Blue Hat Security

How to Crack the CISSP Certification

April 07, 2021 | 3 Minute Read

CISSP is by far one of the most craved certifications for security professionals. And it is rightly so, considering the amount of effort one has to go through to get this qualification. Yes, a lot of work goes in, but it’s far from impossible and achieving it comes with great satisfaction and it truly opens new doors. Why? Companies trust CISSP. Got CISSP? Companies trust you.

Here are a few thoughts based on my experience split in the following sections:

  • How I prepared for the exam
  • How I should have prepared for it
  • Outcomes and next steps

1. How I prepared for CISSP

You will find many discussions on resources out there, what worked for different people. The following 2 books worked for me:

  • CISSP Official Study Guide
  • Eleventh Hour CISSP

I am confident I couldn’t have passed the exam by studying only one of these books. They don’t overlap 100%, so I wouldn’t think of the Eleventh Hour CISSP as a summary for the official guide, as some do. Were they enough bundled together? Yes. This exam follows a CAT format and you receive between 100 and 150 questions. As soon as the algorithm knows you’re going to pass or fail for sure, the exam stops. Mine stopped at 107 questions and these are the only resources that I used. It is worth mentioning though that I really understood and knew them well before going to the exam - I didn’t just read them as novels.

It took me 4 months to study them - 2 months to read the first time, 2 months to go over the more difficult chapters until it all made sense.

2. How I should have prepared for CISSP

Although I read many reviews and discussions on CISSP, somehow I missed the fact that it was going to be a very practical exam, scenario-based questions. That came as a big surprise to me and, as everyone else, I don’t like being surprised at exams. So if I would do the exam again, there is only one thing that I would change: I would add some practice tests, other than those found in the above books, which are too theoretical. In this way, I would feel more familiar with the exam. I would probably use one of the following:

  • CISSP Official Practice Tests by Mike Chappel et al.
  • CISSP Practice Exam by Shon Harris et al.

3. Outcomes and next steps

As soon as I got CISSP and tiny bit bragged about it, I gained more visibility - more people became interested to network, exchange thoughts on security topics or collaborate. There is also the (ISC)2 portal I got access to, which helps seeing what others in the industry are concerned of or the security tools and practices in trend.

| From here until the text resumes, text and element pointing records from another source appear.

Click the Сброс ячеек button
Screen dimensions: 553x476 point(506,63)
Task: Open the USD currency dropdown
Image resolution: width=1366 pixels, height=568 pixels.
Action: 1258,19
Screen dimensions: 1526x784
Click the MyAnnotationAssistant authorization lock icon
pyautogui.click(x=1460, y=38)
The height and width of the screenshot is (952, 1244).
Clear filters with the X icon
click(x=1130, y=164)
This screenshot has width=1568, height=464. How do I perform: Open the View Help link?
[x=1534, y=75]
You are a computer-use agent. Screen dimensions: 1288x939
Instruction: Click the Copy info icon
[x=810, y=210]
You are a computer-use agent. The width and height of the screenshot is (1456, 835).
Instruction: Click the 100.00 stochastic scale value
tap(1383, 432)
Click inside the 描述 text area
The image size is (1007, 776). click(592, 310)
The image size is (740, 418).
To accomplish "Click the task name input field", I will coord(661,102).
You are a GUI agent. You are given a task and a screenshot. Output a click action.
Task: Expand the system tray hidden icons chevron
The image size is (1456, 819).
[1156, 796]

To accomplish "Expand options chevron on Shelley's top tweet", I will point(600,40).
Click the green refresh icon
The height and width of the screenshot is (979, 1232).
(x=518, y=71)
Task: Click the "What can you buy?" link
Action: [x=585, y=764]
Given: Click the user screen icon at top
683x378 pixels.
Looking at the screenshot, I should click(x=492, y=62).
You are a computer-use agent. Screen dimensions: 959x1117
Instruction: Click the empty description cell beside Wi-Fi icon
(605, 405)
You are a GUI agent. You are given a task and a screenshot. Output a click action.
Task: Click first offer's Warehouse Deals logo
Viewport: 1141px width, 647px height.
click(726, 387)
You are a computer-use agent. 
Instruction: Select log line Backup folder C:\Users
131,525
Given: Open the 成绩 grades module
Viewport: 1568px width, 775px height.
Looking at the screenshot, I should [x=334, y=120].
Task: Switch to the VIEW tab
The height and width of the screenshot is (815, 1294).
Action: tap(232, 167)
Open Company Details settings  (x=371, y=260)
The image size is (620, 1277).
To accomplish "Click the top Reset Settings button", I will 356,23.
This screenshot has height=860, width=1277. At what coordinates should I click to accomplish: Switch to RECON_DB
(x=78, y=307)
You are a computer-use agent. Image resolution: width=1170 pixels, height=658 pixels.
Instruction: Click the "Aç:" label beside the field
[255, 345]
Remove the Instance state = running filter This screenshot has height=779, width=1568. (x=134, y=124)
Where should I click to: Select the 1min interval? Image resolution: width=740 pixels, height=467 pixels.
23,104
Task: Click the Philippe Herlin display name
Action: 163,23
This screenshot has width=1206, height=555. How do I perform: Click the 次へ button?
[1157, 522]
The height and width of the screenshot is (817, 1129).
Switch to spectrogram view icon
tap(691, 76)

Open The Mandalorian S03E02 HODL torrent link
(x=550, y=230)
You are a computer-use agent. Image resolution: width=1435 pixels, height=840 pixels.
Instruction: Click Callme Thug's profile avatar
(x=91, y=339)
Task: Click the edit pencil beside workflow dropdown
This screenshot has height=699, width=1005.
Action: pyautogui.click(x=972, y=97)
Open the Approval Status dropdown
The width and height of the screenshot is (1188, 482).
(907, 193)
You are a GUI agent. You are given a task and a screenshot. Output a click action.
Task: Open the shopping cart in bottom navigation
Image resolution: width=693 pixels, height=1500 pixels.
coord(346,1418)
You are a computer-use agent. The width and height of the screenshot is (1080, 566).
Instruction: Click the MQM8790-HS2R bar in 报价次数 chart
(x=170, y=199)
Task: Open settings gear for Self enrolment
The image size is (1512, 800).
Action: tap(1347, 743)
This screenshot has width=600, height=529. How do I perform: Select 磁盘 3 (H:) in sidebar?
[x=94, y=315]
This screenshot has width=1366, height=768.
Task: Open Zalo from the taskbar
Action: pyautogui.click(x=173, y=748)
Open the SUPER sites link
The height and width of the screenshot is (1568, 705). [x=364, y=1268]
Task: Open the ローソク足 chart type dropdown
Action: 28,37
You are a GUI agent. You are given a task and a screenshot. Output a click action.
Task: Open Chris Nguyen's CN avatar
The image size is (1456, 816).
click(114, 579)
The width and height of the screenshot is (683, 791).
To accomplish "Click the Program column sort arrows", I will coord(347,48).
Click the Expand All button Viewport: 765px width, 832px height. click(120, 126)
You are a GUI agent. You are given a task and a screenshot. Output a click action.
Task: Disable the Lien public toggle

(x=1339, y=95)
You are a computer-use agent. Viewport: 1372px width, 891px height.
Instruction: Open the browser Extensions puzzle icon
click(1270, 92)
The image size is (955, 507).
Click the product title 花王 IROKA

Should CISSP be the final goal as a security professional? Definitely not. With CISSP you gain a broad view on security, but hardly any depth. You’d still have to invest more time in training and with CISSP you’ll have to, as the only way to maintain your accreditation is to prove that you continuously invest in your education.

Conclusion

CISSP is challenging and it takes a great deal of effort to prepare for it, but it’s not impossible. It’s important to use the right resources to get ready for the exam, including going over some practice tests. Finally, CISSP helps you earn others’ trust which goes hand in hand with progressing in your career, hence undoubtly the effort is truly justified.